Il y a dans cette période de l’adolescence, une espèce de comportement à l’emporte-pièce. Aujourd’hui il faut parler plutôt de crise de la jeunesse, de crise de l’entrée dans la vie comme je le fais dans mon livre "En souffrance. Adolescence et entrée dans la vie".
On a souvent affaire à des jeunes écorchés vifs et qui flambent pour des blessures que beaucoup plus tard, adultes, ils considéreront comme insignifiantes. J’ai coutume de rappeler que la souffrance d’un enfant ou d’un adolescent n’a absolument rien à voir avec la souffrance d’un adulte. Je crois que la souffrance d’un enfant ou d’un adolescent est un abîme, l’enfant ou l’adolescent n’a absolument pas le recul, la relativisation que l’adulte opère sur les évènements. Il n’a pas d’histoire de vie assez longue, il n’a pas la distance, l’expérience qui lui permet donc de remettre à leur place un certain nombre de frustrations, de déceptions affectives, de blessures. Un enfant ou un adolescent, enfin surtout un adolescent, meurtri par une remarque par exemple, par une indifférence de son père ou de sa mère, ou par un propos qu’il peut percevoir comme raciste ou méprisante à son égard, peut vite passer à l’acte en agressant l’autre, c’est-à-dire en répondant finalement au même niveau qu’il a perçu l’agression. Là, on est confronté à un problème d’interprétation. L’enseignante qui dit à un élève que son travail n’est pas le meilleur par exemple. Peut-être s’apprête-t-elle à donner des consignes pour que le travail soit mieux fait. Mais le jeune déjà mal dans sa peau et a l’impression que tout le monde le méprise, il risque fort de flamber devant ce qu’il va percevoir comme une attaque de sa propre personne et sa réaction sera hors de proportion avec l’observation de l’enseignante, du chauffeur de bus, du passant qui fait une remarque en terme de civilités.

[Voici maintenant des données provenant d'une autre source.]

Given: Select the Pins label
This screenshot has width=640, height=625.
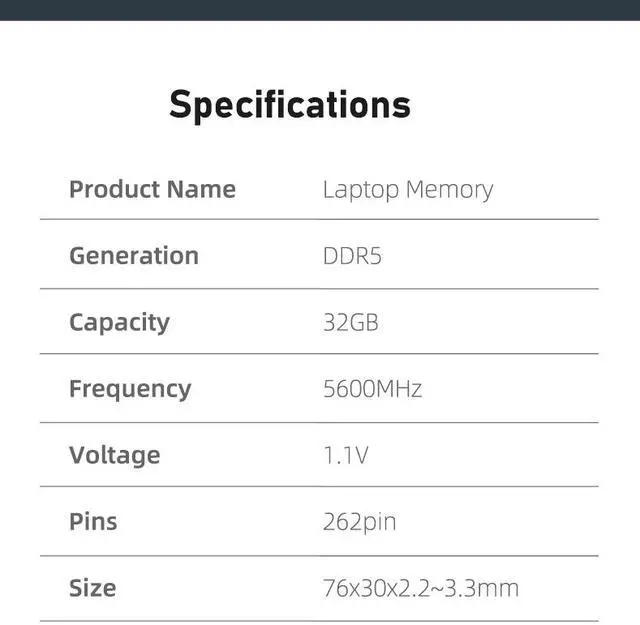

Tout se passe comme si un certain nombre de jeunes vivaient dans un autre monde que celui des civilités qui sont les nôtres à l’intérieur du lien social. Parfois ils n’ont d’ailleurs pas appris au sein même de leur famille à se comporter comme les civilités ordinaires l’enseignent. On assiste à des comportements violents de jeunes ayant grandi dans des familles désintégrées et où les comportements violents font partie du fonctionnement familial. Finalement, ils reportent hors de leur famille, le comportement qui leur est ordinaire. Evidemment, cela provoque des chocs terribles qui font parfois la une des journaux. Pour d’autres familles il y a une barrière étanche entre le monde familial et l’extérieur, et une indifférence ou une impuissance éducative des parents.
La jeunesse est cette période où il n’y a pas suffisamment de recul pour relativiser une parole, une attitude, un événement, et un certain nombre de jeunes souffrent plus que d’autres à cause de leurs milieux familiaux, de leurs valeurs personnelles qui sont parfois des valeurs de la culture de rue et ils sont plus enclins à réagir par la violence physique voire parfois par la mise à mort de l’autre, comme cela arrive parfois à des comportements qui peuvent paraître bien dérisoires. Je pense par exemple à ce qu’il s’est passé dans un tramway à Strasbourg il y a un ou deux ans : un jeune en a poignardé un autre parce qu’il se pensait regardé de trop près. Personne n’avait observé quelque chose de spécial, les regards de ces deux jeunes se sont croisés à un moment et l’un a cru percevoir chez l’autre un mépris qui n’était sans doute absolument pas là, mais l’un l’a payé de sa vie et l’autre de son incarcération.
La crise d’adolescence n’a selon moi aucun rapport avec la crise de la jeunesse que nous traversons aujourd’hui et qui inclut la question des conduites à risques. La crise d’adolescence était plutôt une période de rebuffades contre les parents, une recherche de soi, une période où le jeune était à la recherche de son autonomie, où il accouchait de lui-même et il essayait de se défaire de la tutelle de ses parents à travers son opposition : il s’agissait de se poser en s’opposant. Et souvent, pendant cette période, le jeune était à prendre avec des pincettes comme on dit, il se laissait volontiers emporter et pouvait quitter sa chambre ou le domicile de ses parents en claquant la porte.
Il y a dans cette période de l’adolescence, une espèce de comportement à l’emporte-pièce. Aujourd’hui il faut parler plutôt de crise de la jeunesse, de crise de l’entrée dans la vie comme je le fais dans mon livre "En souffrance. Adolescence et entrée dans la vie".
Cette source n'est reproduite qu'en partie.